**Your instructions:** Everything from the line containing "Given: Click the Внутренний" through the line containing "Task: Click the central" in the listing below should be copied exactly, and nothing more.

**Records for the exercise:**
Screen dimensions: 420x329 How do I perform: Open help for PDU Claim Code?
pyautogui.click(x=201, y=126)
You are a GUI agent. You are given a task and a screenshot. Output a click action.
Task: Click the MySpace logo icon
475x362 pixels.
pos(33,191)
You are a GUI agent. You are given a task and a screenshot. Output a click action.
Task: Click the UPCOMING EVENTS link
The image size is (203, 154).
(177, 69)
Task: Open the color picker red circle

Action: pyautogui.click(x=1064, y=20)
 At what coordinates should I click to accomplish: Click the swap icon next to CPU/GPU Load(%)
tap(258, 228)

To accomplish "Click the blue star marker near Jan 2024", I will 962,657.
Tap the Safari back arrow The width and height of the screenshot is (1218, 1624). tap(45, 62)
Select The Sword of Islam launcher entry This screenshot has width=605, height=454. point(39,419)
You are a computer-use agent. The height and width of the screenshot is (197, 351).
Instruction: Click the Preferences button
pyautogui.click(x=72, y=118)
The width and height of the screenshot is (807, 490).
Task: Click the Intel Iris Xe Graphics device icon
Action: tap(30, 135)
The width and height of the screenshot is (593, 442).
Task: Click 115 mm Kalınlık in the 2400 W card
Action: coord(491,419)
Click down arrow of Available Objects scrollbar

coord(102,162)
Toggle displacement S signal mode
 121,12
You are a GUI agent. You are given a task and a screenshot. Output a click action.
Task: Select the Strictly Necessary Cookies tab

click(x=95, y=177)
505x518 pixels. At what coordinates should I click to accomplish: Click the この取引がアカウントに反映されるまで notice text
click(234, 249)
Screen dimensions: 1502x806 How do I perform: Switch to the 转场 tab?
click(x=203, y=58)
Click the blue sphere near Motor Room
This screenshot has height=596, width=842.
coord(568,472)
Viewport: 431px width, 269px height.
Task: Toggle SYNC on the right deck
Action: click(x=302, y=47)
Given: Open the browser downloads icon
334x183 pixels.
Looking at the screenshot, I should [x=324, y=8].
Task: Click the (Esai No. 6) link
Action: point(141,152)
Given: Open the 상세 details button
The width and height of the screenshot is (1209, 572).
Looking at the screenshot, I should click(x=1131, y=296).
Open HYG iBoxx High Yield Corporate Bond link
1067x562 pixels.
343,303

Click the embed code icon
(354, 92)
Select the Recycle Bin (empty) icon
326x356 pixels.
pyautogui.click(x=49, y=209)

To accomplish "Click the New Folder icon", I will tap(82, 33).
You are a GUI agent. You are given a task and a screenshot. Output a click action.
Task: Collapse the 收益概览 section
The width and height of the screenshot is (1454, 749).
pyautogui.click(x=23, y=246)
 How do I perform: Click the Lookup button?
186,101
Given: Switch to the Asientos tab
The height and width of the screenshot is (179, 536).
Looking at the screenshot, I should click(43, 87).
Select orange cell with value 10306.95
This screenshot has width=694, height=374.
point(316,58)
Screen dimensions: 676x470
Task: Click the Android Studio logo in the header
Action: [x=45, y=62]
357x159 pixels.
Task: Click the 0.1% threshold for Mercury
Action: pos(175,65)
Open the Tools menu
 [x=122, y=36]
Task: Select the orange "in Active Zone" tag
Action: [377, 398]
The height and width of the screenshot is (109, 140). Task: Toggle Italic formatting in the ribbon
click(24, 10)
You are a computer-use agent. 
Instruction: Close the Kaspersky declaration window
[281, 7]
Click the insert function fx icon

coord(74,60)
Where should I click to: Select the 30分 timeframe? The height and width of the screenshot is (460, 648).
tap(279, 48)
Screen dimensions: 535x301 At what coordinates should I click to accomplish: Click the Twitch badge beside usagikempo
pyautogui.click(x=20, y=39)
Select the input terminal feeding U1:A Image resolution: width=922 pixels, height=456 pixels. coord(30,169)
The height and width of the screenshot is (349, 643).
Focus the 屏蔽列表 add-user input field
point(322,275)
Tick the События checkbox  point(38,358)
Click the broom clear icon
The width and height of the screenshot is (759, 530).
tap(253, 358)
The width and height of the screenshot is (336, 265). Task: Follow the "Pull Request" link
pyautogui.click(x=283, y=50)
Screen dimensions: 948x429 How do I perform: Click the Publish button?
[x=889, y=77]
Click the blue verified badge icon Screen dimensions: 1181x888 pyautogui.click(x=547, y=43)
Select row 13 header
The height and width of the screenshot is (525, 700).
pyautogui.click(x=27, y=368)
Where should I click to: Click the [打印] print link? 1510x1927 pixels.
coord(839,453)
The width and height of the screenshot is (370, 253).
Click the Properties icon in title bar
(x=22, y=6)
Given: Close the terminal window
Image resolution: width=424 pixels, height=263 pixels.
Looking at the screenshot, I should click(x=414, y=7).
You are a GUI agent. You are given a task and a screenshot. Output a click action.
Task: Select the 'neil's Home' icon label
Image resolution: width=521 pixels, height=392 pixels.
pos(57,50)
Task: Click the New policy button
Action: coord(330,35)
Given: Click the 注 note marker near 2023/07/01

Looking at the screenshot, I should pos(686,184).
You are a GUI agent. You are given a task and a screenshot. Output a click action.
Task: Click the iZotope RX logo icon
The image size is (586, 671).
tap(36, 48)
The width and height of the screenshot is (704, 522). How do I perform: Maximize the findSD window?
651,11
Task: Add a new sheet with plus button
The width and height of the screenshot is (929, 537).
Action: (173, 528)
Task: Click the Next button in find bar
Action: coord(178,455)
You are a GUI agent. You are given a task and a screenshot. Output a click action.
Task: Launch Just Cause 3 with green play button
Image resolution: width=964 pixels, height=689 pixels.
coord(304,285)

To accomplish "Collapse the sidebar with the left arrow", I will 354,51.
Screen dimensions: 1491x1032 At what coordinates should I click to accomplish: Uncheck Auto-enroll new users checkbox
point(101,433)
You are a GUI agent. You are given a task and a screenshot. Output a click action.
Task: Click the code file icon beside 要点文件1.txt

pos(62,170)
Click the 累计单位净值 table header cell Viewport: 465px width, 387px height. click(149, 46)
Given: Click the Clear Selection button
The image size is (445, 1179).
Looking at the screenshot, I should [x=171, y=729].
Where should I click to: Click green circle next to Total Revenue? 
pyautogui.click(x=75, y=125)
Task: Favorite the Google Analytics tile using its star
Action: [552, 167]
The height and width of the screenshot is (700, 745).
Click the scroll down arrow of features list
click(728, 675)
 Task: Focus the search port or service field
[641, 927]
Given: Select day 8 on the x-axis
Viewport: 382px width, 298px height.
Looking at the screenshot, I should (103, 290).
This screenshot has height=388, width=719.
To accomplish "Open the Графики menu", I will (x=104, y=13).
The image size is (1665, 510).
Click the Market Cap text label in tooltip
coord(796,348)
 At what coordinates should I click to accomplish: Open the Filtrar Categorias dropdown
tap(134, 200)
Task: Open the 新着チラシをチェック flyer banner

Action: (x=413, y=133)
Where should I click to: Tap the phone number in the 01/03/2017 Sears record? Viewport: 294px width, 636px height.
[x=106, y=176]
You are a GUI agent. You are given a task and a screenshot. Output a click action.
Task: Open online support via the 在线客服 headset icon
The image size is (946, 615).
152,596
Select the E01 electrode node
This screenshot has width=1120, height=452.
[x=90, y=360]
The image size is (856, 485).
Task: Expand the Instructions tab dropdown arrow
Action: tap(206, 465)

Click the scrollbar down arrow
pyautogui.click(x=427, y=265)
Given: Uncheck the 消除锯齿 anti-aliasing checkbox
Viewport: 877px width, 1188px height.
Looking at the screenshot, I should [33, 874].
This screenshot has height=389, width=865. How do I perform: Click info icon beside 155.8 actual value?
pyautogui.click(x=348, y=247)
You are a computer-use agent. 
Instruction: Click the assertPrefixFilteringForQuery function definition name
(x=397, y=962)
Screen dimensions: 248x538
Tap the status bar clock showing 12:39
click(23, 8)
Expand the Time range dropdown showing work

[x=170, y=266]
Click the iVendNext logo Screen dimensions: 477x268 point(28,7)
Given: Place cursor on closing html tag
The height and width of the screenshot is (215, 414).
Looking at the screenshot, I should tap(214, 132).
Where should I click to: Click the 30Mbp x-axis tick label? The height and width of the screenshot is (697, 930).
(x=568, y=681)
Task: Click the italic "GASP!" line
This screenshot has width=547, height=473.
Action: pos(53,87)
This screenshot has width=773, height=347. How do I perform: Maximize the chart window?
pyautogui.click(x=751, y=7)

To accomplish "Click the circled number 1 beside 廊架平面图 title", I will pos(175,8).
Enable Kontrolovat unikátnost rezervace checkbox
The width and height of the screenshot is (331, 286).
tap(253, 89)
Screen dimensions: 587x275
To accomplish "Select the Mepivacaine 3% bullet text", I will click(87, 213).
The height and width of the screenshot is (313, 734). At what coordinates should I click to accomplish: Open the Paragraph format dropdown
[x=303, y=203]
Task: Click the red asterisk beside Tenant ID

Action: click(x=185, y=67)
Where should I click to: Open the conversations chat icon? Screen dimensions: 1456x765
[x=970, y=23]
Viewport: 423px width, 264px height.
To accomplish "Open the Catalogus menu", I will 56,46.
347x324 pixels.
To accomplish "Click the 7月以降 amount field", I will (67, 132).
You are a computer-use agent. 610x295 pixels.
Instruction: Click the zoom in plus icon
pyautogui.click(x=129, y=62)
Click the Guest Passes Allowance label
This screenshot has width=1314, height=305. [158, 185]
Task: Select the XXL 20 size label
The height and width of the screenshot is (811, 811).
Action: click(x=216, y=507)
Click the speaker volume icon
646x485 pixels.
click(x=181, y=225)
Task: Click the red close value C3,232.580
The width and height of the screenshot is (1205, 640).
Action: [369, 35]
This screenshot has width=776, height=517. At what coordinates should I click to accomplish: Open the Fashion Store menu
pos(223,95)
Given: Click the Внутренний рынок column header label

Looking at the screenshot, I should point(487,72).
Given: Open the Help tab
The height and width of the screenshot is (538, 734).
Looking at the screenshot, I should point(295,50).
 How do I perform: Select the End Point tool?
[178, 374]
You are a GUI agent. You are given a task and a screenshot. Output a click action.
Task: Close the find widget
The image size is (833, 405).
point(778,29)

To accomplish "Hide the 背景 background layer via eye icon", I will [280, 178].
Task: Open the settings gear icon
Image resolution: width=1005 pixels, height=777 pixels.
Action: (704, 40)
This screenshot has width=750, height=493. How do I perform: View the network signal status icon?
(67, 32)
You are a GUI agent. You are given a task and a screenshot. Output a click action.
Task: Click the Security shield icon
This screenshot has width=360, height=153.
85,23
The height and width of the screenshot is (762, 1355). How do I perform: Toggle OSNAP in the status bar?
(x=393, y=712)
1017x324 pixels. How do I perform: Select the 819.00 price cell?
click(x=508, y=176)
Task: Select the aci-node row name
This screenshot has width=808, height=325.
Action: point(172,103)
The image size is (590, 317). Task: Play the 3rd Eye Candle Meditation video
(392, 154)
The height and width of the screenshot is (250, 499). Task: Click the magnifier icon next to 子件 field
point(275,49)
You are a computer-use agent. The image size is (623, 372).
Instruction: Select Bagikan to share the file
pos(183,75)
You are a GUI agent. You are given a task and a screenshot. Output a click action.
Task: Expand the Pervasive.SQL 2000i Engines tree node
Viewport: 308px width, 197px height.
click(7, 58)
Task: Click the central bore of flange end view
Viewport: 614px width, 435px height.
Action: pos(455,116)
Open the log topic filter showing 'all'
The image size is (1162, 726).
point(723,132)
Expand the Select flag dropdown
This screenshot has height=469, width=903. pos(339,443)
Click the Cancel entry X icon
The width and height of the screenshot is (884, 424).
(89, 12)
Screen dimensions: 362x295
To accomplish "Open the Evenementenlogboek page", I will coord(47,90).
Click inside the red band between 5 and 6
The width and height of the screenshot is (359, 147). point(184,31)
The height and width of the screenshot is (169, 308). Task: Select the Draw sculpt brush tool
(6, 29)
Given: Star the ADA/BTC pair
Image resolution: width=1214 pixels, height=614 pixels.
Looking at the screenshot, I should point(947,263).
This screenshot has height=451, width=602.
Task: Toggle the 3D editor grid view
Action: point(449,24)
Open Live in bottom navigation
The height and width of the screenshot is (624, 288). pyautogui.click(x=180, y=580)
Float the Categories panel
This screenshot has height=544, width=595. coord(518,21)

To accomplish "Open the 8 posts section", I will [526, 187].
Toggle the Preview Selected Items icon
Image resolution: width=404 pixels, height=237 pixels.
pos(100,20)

**Answer space:**
Given: Click the Внутренний рынок column header label

Looking at the screenshot, I should point(487,72).
Given: Open the Help tab
The height and width of the screenshot is (538, 734).
Looking at the screenshot, I should point(295,50).
 How do I perform: Select the End Point tool?
[178, 374]
You are a GUI agent. You are given a task and a screenshot. Output a click action.
Task: Close the find widget
The image size is (833, 405).
point(778,29)

To accomplish "Hide the 背景 background layer via eye icon", I will [280, 178].
Task: Open the settings gear icon
Image resolution: width=1005 pixels, height=777 pixels.
Action: (704, 40)
This screenshot has width=750, height=493. How do I perform: View the network signal status icon?
(67, 32)
You are a GUI agent. You are given a task and a screenshot. Output a click action.
Task: Click the Security shield icon
This screenshot has width=360, height=153.
85,23
The height and width of the screenshot is (762, 1355). How do I perform: Toggle OSNAP in the status bar?
(x=393, y=712)
1017x324 pixels. How do I perform: Select the 819.00 price cell?
click(x=508, y=176)
Task: Select the aci-node row name
This screenshot has width=808, height=325.
Action: point(172,103)
The image size is (590, 317). Task: Play the 3rd Eye Candle Meditation video
(392, 154)
The height and width of the screenshot is (250, 499). Task: Click the magnifier icon next to 子件 field
point(275,49)
You are a computer-use agent. The image size is (623, 372).
Instruction: Select Bagikan to share the file
pos(183,75)
You are a GUI agent. You are given a task and a screenshot. Output a click action.
Task: Expand the Pervasive.SQL 2000i Engines tree node
Viewport: 308px width, 197px height.
click(7, 58)
Task: Click the central bore of flange end view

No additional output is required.